Wednesday, November 19, 2008

Determining the Degree of our Debt to the Dead

"Confessional Reformed folk have always had a deep appreciation for the fathers and the medieval theologians," writes R. Scott Clark in his Recovering the Reformed Confession: Our Theology, Piety, and Practice. "It was the Anabaptists, not the Reformed, who sought to do theology without reference to the past." Clark writes:

The Reformed orthodox demonstrated a remarkable catholicity of spirit and knowledge and drew upon the entire Christian tradition to formulate their theology. If we are to follow the classic Reformed pattern, we too must become scholars of the fathers and even of the medieval theologians, who established much of the Christian theological vocabulary and the intellectual categories in which both the Reformers and the post-Refomation theologians did their work.

Indeed, argues Clark, it is indicative of a "Reformed Narcissism" to ignore or dismiss our debt to the past. Yet this debt to the dead notwithstanding, there is a "gulf fixed" between us and such luminaries as Anselm, Aquinas, Lombard, Bradwardine, Gregory of Rimini, Staupitz, and Wycliffe: The Protestant Reformation.

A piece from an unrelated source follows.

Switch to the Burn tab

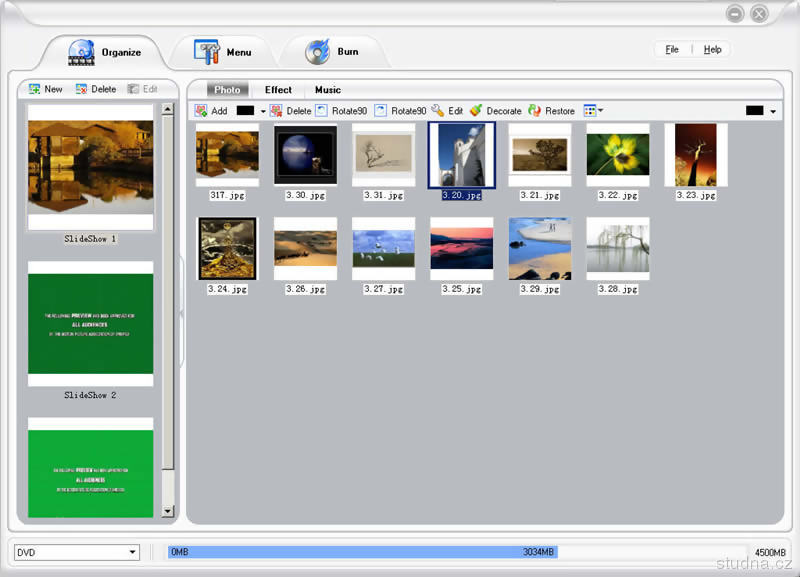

Though we embrace many of the same doctrines as our medieval forebears, we also embrace the conviction that sinners are justified only on the ground of the righteousness of Christ imputed to us and received through faith alone, a theological insight learned from Luther, Calvin, and Reformed orthodoxy, not from the fathers or the medieval theologians (emphasis added).
I can hear a couple objections echoing from the Papist Peanut Gallery that I would like to raise and discuss. First, is Protestant soteriology really a "genuine theological novum" as McGrath is often quoted as saying and as Clark seems to concede? Secondly (and more profoundly), is the Protestant penchant for picking and choosing which bits of the fathers' teachings we embrace (accepting the Trinity but denying historical apostolicity, for example) not an example of the very Naricissim that we decry in evangelicalism?

In short, how ought we confessional Protestants to determine the degree of our debt to the dead?